The author is very proud of his ignorance and has evidently not used windows. Not worth your time.


You do realize you can turn off the Metro UI, and default to the legacy screen, right?


You can completely turn windows off as well. God bless hyper visors.


My opinion after messing about with the developer preview is that the Metro UI is usesless with a mouse driven setup. I found many things frustrating, as in there was no way I could find to "kill" the piano app in the preview. I had to ctrl alt del to kill it, there was no "X" or "close" or virtual "home" button to press that I saw. Granted, I was running this via virtual box, so its possible that there are some quirks that way. I just dont see a use for a "touch" style ui with a mouse. I have a magic trackpad that I would have loved to try, but I havent installed the boot camp drivers yet.

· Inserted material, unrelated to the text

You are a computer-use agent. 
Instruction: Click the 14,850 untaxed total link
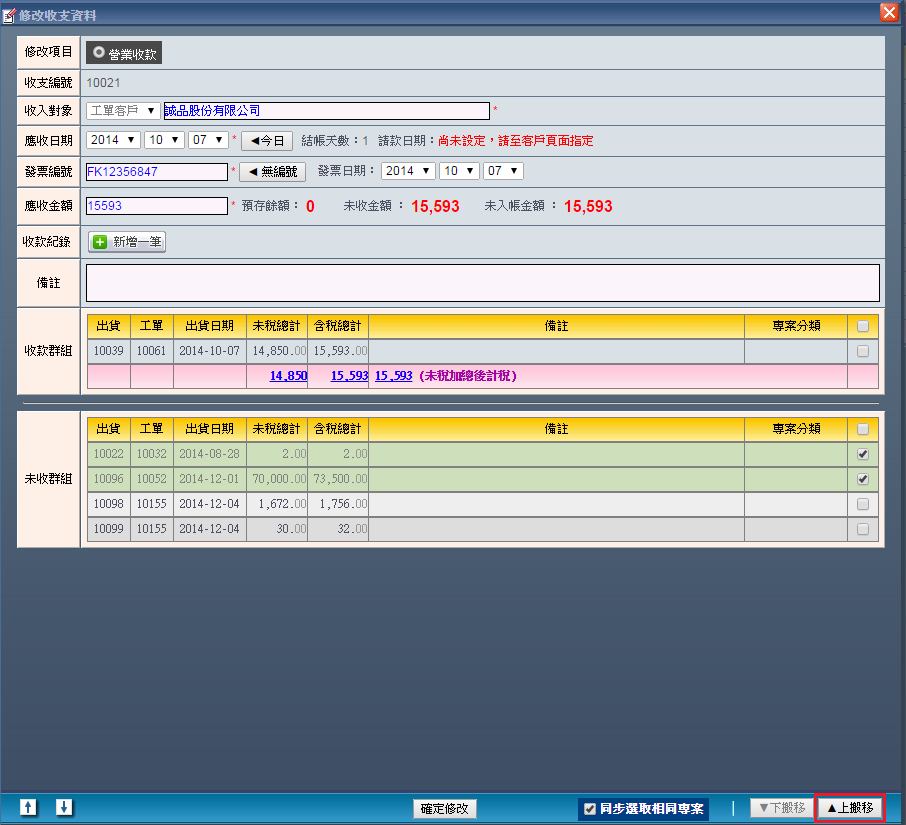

I couldn't find a keyboard shortcut, but you have to drag from either edge. That motion will bring up the other active windows(?) in your stack, switching you out of the app. It took me a while to figure that one out


For three decades, Microsoft carried the torch of backward compatibility and feature preservation. Unfortunately, this means that Microsoft has willfully cultivated a customer base that is downright curmudgeonly when it comes to forced changes.

Meanwhile, many of the people who might actually tolerate and applaud these changes are already running OSX.


Microsoft will still own the PC platform for decades to come. The only thing is, the PC platform will be only a fraction of the total space.